CHIPTUNE ::: 8 bit on the brat

Devant mes yeux rouges, c’est la musique passée au format 2.0, à consommer en lignes unidose de quelques minutes. Mode random, la piste sans besoin d’album ni de concert en droite logique du vecteur Mp3/Ipod pour de la symphonie d’écouteurs. Pas de groupe, pas de producteur. Des sons a portée de tous. Vendre studios et instruments pour acquérir la seule trinité qui compte : un ordinateur, une connexion internet et les logiciels adéquats. A l’étage du dessous quelque chose flambe, mais l’alarme incendie se marie plutôt bien à ce qui sort de mon casque. Je ne me décide pas à sortir. Plus souvent sur Facebook que dehors, plus de Ctrl+R que de bouffées d’air frais, fixé à l’écran, dilué en avatar, en identifiants, en password. Ma gorge est sèche et je tousse en écoutant le futur. Dans les sons rétros coincés entre 80’s et 90’s, j’entends des cyborgs raffoler de pistes générés en aléatoire par des logiciels désormais indépendants.
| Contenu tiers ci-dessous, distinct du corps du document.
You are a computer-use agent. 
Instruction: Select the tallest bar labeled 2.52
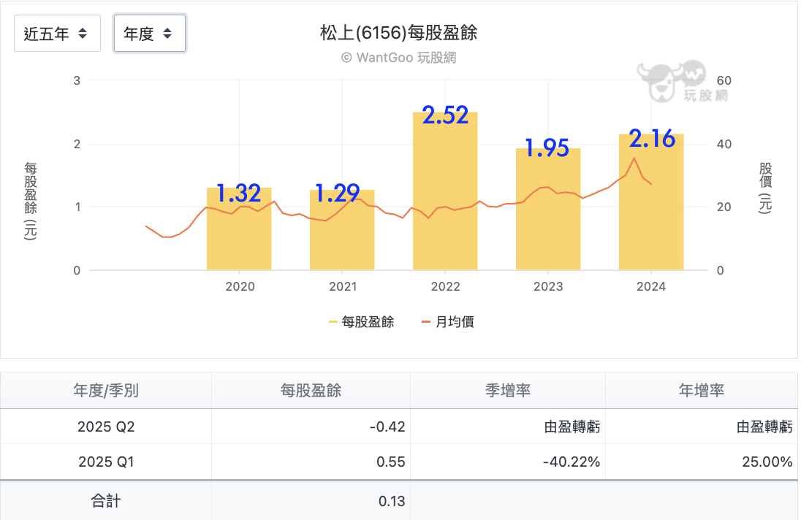coord(445,197)
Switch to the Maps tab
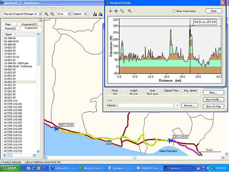This screenshot has width=229, height=172. 9,24
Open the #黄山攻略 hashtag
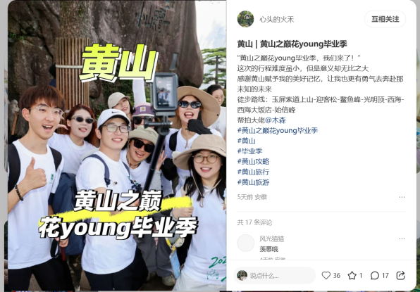Screen dimensions: 420x292 (x=254, y=162)
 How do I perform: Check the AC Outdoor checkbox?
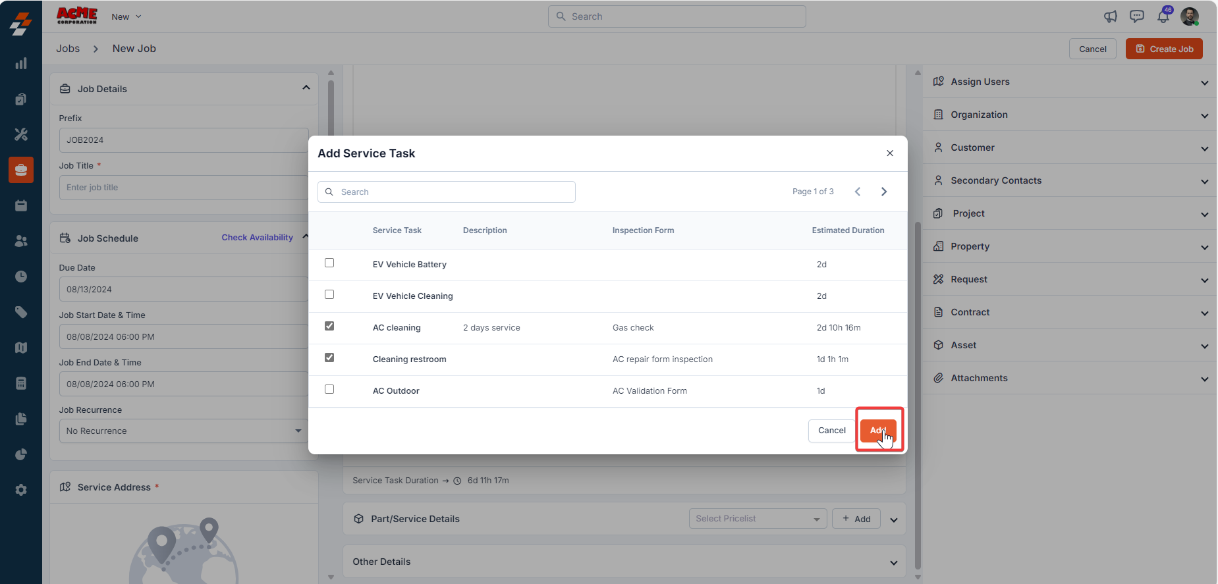tap(329, 389)
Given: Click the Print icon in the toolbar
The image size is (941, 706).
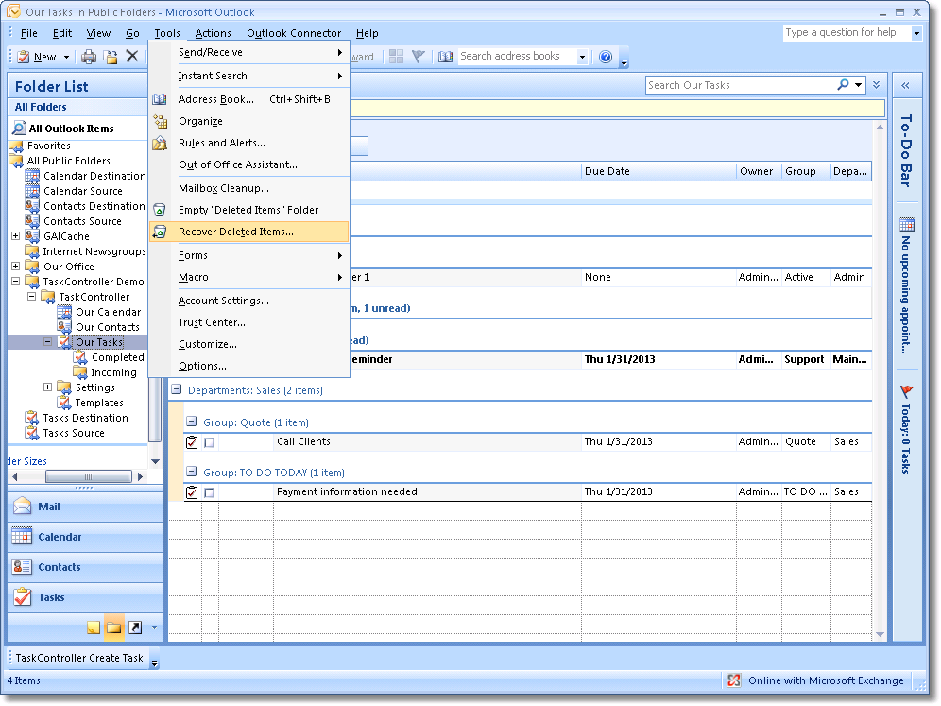Looking at the screenshot, I should pos(89,57).
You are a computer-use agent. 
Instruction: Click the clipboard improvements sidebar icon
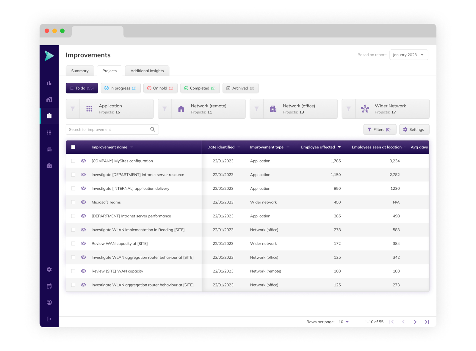click(49, 116)
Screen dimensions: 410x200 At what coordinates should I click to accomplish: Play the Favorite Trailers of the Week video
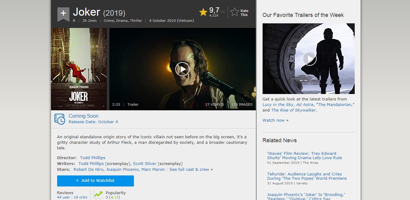(x=309, y=58)
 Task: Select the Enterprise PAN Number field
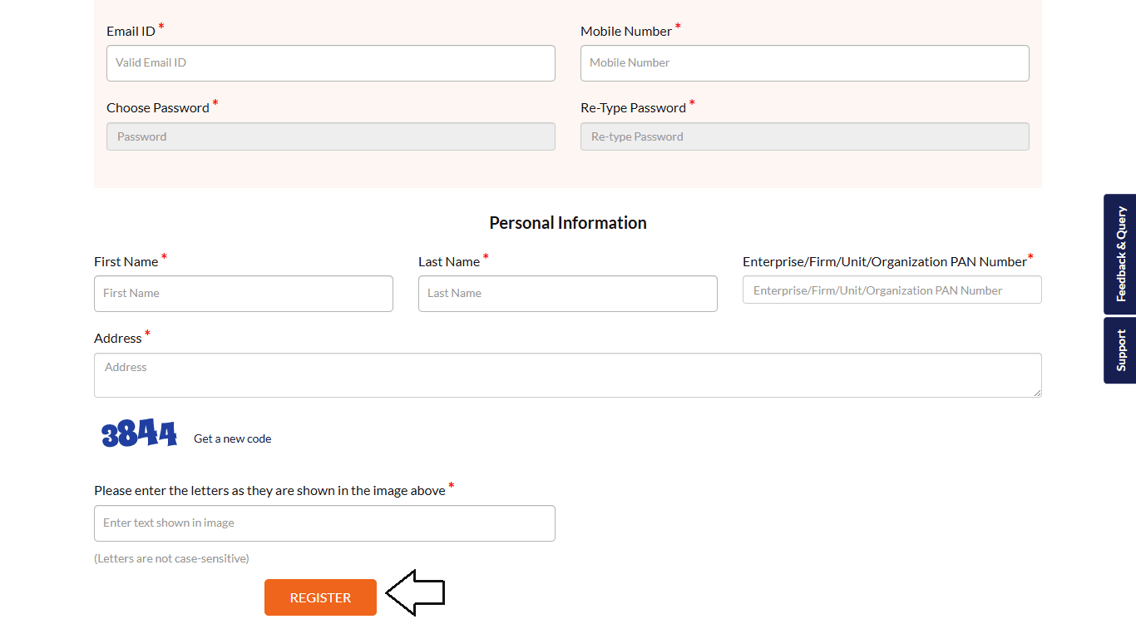click(x=891, y=290)
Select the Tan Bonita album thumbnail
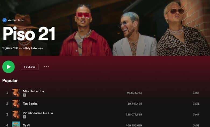210x127 pixels. pos(16,104)
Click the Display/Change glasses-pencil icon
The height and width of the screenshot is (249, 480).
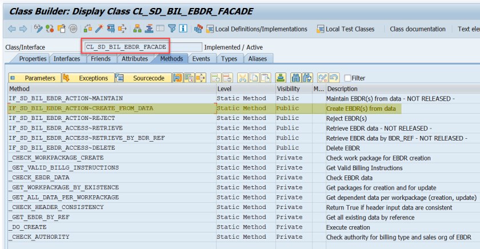[39, 29]
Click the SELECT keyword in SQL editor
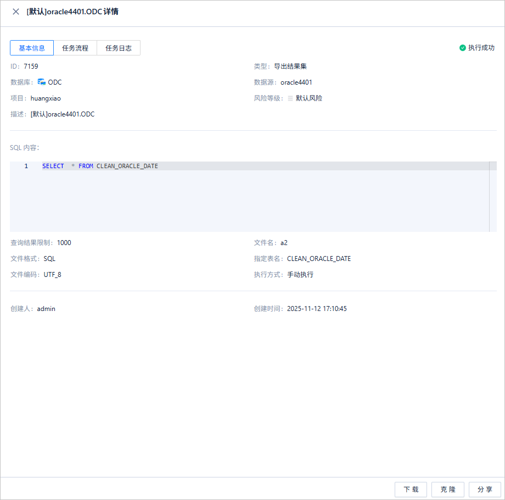The width and height of the screenshot is (505, 500). pos(53,166)
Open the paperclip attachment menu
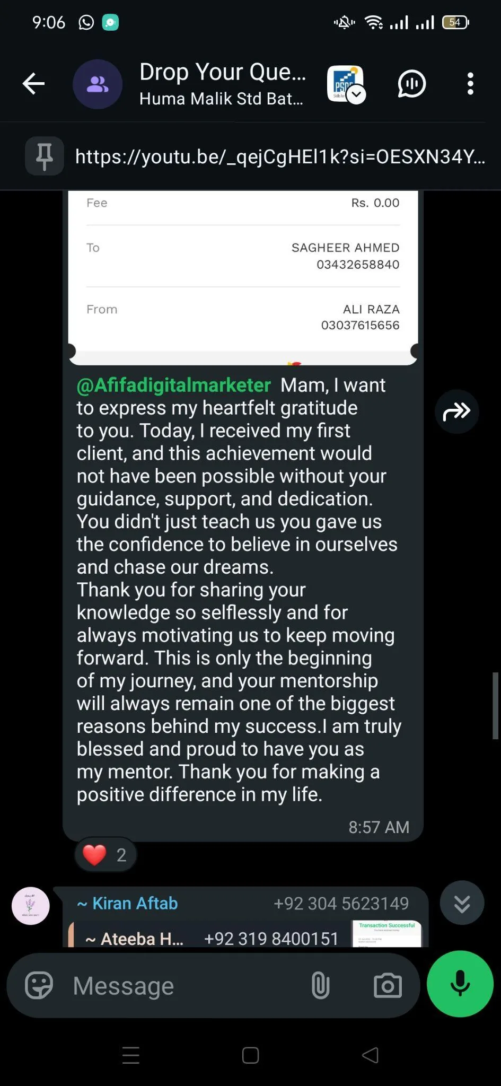 [x=320, y=986]
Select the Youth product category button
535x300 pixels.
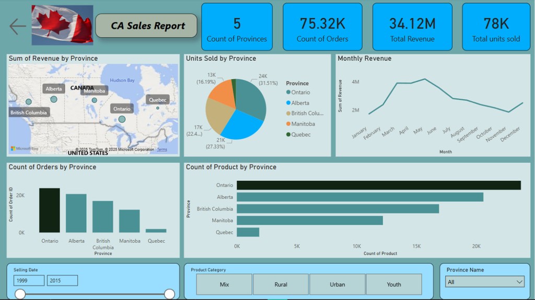(x=393, y=284)
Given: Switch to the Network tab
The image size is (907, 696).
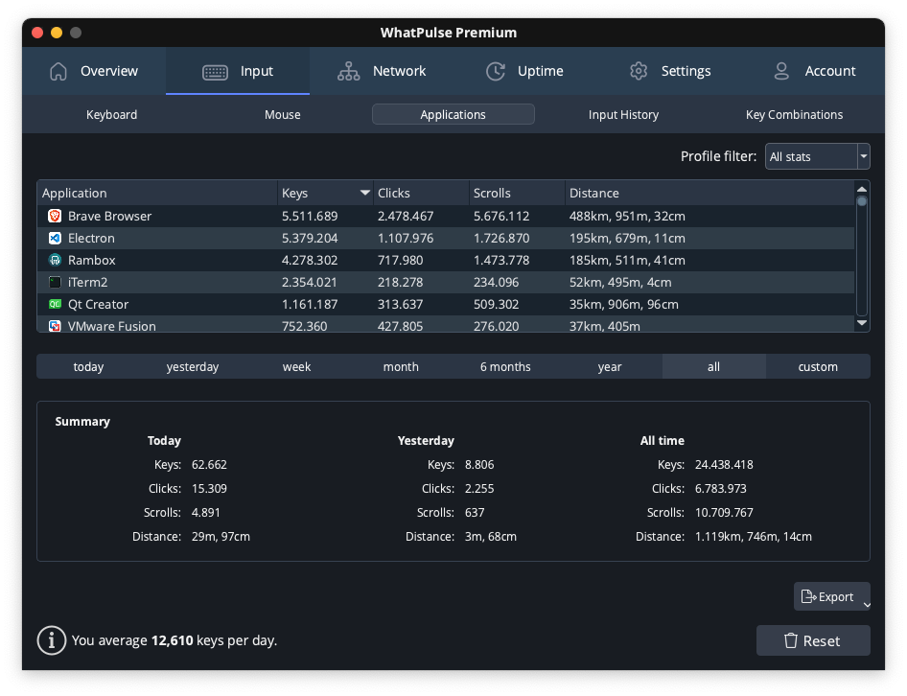Looking at the screenshot, I should point(381,71).
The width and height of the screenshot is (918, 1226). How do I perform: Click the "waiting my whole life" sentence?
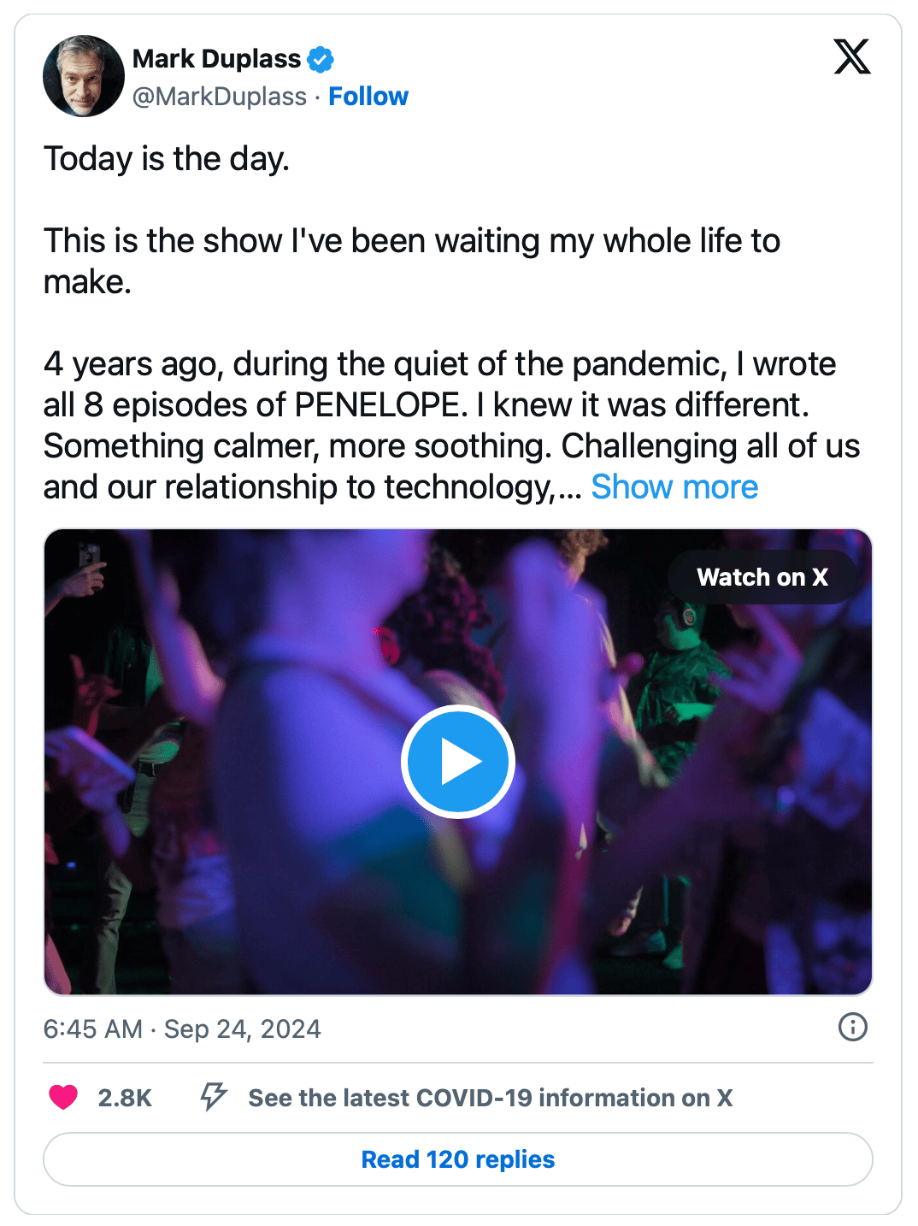pyautogui.click(x=411, y=242)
Communautaire comme Youtube, en réunissant création et solitude des écrans, 8bitcollective télescope Deviantart et Youporn. Chacun devant son logiciel en bidouilleur de mélopées, l’identité explosée au réseau dans l’uniforme de sons glacés pour ne rencontrer l’autre que désincarné dans l’Internet. Je respire mal dans la fumée mais je ne me lèverai pas. Je ne veux plus séparer réel et virtuel, je veux me perdre en .com sans le souci du corps. Le 8bit me parle sans me toucher. Ces robots doivent être plus sensibles que moi.